A semi-explicit parallel model requires the programmer to indicate the source of potential parallelism in the algorithm, whereas the decision of realising the actual parallelism is left to the compiler or to the runtime system. Annotations to the compiler are used to identify sources of parallelism in the algorithm, and hence to control the parallel behaviour of the algorithm, whilst hiding the low level implementation details from the programmer. The annotations affect only the run-time behaviour of programs, but not the result.

**OpenMP** uses an imperative parallel programming style [28]. It is a portable programming interface for shared memory multithreaded programming using C/C++ and Fortran as host languages. OpenMP consists of a set of compiler directives, library routines, and environment variables that affect run-time behaviour. OpenMP uses a fork-join threading model; a master thread forks a

task into a number of worker threads that share the work and then wait until they finish to join before continuing. OpenMP is a scalable model that gives programmers a simple and flexible interface for developing parallel applications for a range of parallel architectures. The model is identified as easy to use and portable. The programmer does not need to put significant effort into parallelising the existing sequential program. However, this is not always the case, as the multicore resources are not fully utilised if the programmer is not expert in parallel programming.

High Performance Fortran (HPF) is a standardised imperative parallel language, which focuses mainly on the issues of distributing data across the memories of a distributed memory multicore [29]. It is an extension of Fortran90 that exploits data parallelism. Data parallelism exists when a single operation is carried out over a collection of data. HPF adds a set of directives such as Processors, Distribute and alignments directives. Processors allocates the number of abstract cores. It is usually equal to the number of actual physical cores. Distribute distributes the data in an array along cores in a combination of operational groups, and or block modes.

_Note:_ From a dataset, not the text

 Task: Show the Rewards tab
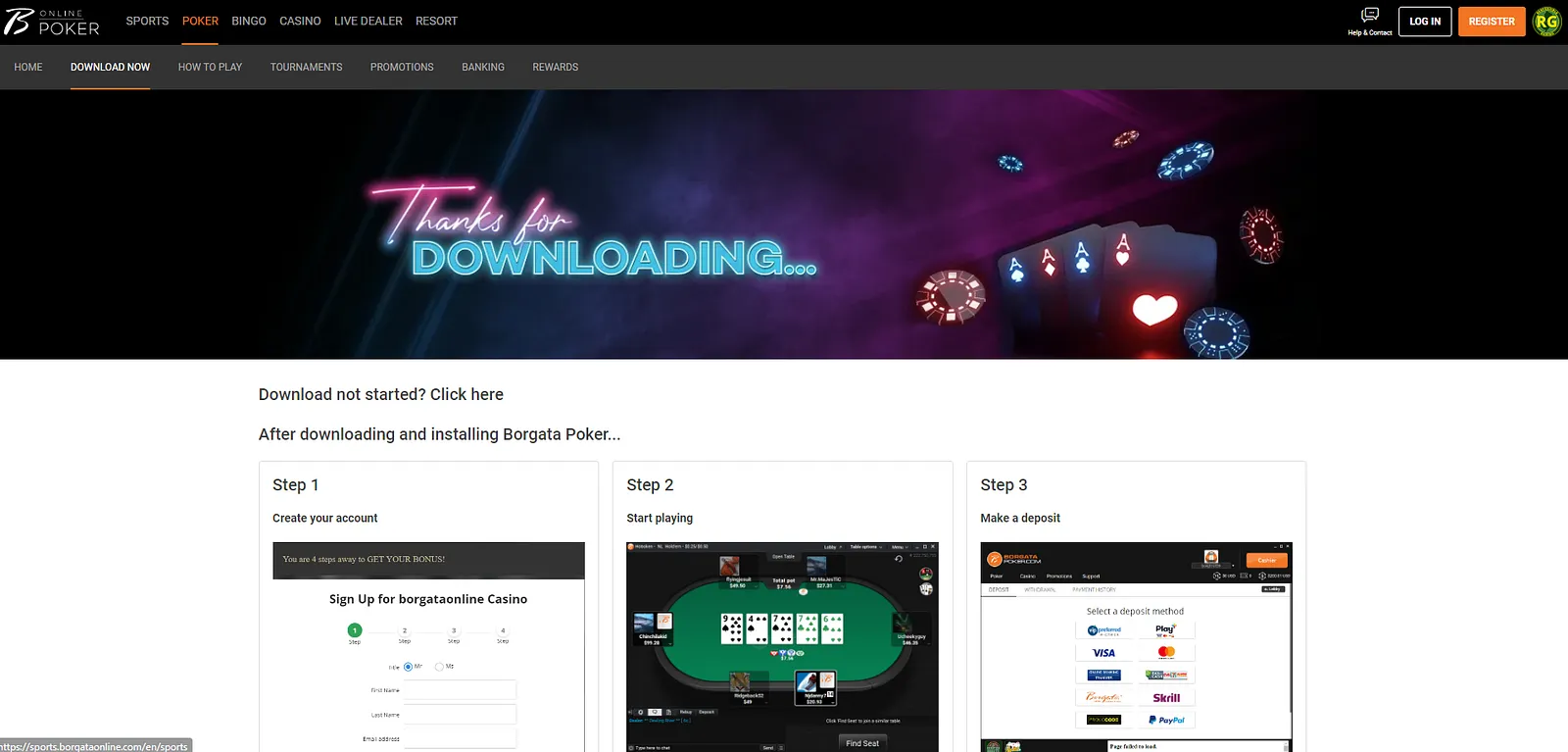coord(555,67)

The Manticore project combines NESL style data parallelism with more general task parallelism as found in some other languages such as Concurrent ML (CML) [98]. In a sense, it represents a heterogeneous parallel language [40, 25]. Manticore combines features of CML supporting explicit concurrency as well as

of NESL data parallelism. It is based on three components: sequential functional programming features of SML; explicit concurrent programming primitives using threads and synchronous message passing inherited from CML; and implicit nested data parallelism from NESL and Nepal[24]. The underlying hardware topology can be hidden behind data and type abstraction using a CML abstraction mechanism called first-class synchronous operations. Using event values, programmers can easily specify very complicated communication and synchronisation protocols. Parallel arrays in Manticore can be of any type and they can be nested. The compiler maps parallel array operations onto appropriate parallel architecture.

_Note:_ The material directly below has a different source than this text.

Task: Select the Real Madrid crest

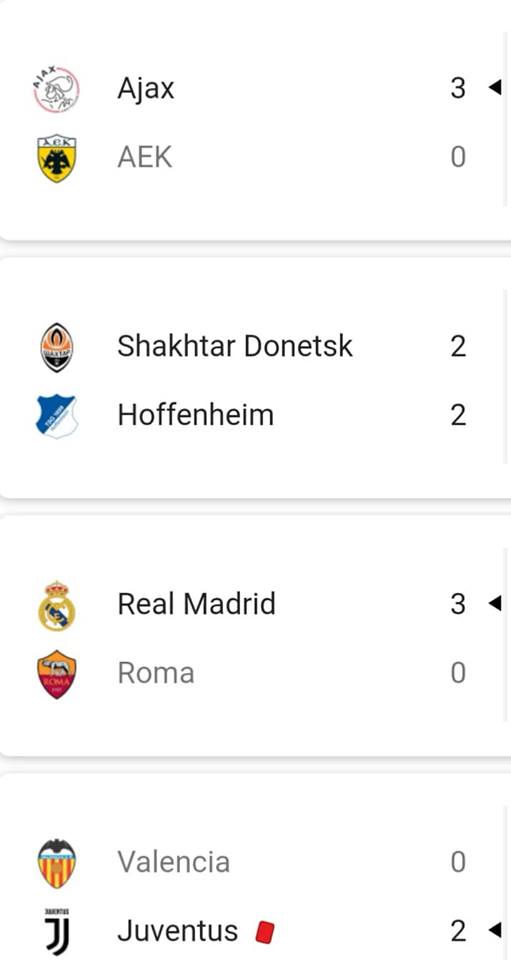Action: pos(57,606)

**NESL** is a strict, strongly-typed, nested data-parallel language with implicit parallelism and implicit thread interaction [21]. It has been implemented on a variety of parallel architectures, including several vector computers. NESL fully supports nested sequences and nested parallelism. The language allows a programmer to perform a higher-order function on a list in parallel. NESL is loosely based on the ML functional language. In NESL the Apply-to-each is the central construct to exploit parallelism. This construct uses a set-like notation. NESL uses a method based on asynchronous core groups to reduce communication and a run-time load-balancing system to cope with dynamic data distributions. This is achieved by translating the user's algorithm into ANSI C with MPI calls, and linking this code with an MPI (Message Passing Interface) library.

Glasgow Parallel Haskell (GpH) is a modest extension of Haskell98 [121]. It uses a thread-based approach to parallelism. This approach allows the creation of parallel threads, but does not require mechanisms to control them. Synchronisation is implicit through shared variables. It exploits different types of parallelism such as data parallelism and divide-and-conquer parallelism by defining a higher order function which combines coordination primitives. Evaluation strategies [121] are the preferred mechanism of high-level coordination of parallelism. GPH extends Haskell98 with parallel **par** and sequential **pseq** composition primitives (see Figure 3). Denotationally, both primitives are projections onto the second argument. Operationally, pseq causes the first argument to be evaluated before the second and **par** indicates that the first argument can be evaluated in parallel with the second argument. The latter operation is called sparking of parallelism and it is implemented using a lazy task creation approach. A spark in GPH is not immediately converted to a thread. The runtime environment is responsible for determining which sparks are going to be converted to parallel threads based on load and other information.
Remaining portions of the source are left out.